Gela per la legalità

Uno striscione portato dagli studenti, con la scritta “Siamo con Voi”, apriva la manifestazione, indetta dall’associazione antiracket “Gaetano Giordano”, alla quale hanno aderito le amministrazioni del comprensorio di Gela, parlamentari, il presidente del consiglio provincialeMichele Mancuso, sindacati, ordini professionali e persino le “tute blu” di un’impresa edile.

Tanti i giovani. Alice, una studentessa del liceo classico “Eschilo” di Gela ha detto che “non conta essere di destra o di sinistra, la battaglia antimafia non deve avere colori politici ed oggi vogliamo dire basta a violenze, minacce e soprusi”.

Ha detto, l’ex sindaco, Rosario Crocetta “So di essere un condannato a morte perché il clan Emmanuello, il boss Madonia, Cosa nostra e Stidda non perdonano chi si è battuto contro di loro per la legalità. Ma da qui deve partire il messaggio di fiducia che lo Stato democratico è più forte della mafia e vincerà”.

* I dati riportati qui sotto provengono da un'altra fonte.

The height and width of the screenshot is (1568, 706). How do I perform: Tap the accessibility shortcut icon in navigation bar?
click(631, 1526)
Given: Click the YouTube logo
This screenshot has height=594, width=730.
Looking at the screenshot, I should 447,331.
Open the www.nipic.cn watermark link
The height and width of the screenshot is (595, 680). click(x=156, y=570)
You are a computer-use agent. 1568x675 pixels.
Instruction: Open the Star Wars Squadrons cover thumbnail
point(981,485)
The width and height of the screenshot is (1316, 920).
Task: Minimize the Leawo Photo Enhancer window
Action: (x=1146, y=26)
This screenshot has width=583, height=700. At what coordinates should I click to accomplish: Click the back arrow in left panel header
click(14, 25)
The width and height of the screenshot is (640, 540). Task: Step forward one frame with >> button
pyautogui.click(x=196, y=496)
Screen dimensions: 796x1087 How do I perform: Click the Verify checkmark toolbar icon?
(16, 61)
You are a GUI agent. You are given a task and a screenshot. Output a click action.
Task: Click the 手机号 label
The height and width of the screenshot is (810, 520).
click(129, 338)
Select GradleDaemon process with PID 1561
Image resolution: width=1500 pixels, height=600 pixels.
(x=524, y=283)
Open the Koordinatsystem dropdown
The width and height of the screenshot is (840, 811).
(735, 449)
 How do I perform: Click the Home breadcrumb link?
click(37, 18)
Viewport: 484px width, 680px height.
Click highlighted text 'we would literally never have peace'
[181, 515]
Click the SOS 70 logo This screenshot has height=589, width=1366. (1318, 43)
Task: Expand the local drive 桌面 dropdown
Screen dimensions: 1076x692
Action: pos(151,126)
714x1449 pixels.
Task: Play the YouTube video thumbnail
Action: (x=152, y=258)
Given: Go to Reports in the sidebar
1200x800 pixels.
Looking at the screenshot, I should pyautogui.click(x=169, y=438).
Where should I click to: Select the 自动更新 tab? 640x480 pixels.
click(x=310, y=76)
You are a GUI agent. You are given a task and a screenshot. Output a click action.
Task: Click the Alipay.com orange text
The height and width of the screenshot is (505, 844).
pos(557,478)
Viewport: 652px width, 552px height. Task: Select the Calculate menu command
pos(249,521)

“Non arretreremo di un solo centimetro – ha detto il presidente del Tribunale,Alberto Leone – anche se siamo pochi. Mancano cinque giudici nel nostro organico, ma con supplenze e applicazioni ci impegneremo a dare risposte ai cittadini”.

Ha concluso la manifestazione il gip di Caltanissetta, Giovanbattista Tona:

“Non è una cosa normale che un giudice parli in piazza anzichè stare in tribunale ad amministrare la giustizia. Ma voi lo avete capito perché lo facciamo e per questo siete oggi qui: per dire che non è normale che un giudice, un uomo dello Stato che fa il suo dovere debba rischiare la vita”.

Una grande mobilitazione che ha visto la presenza del mondo politico, istituzionale, delle associazioni sindacali e di volontariato, della chiesa, dei commercianti, degli imprenditori, degli operai e delle scuole per testimoniare la vicinanza e la solidarietà ai magistrati e alle istituzioni che quotidianamente rischiano la loro vita per la tutela dei diritti dei cittadini e per garantire la democrazia.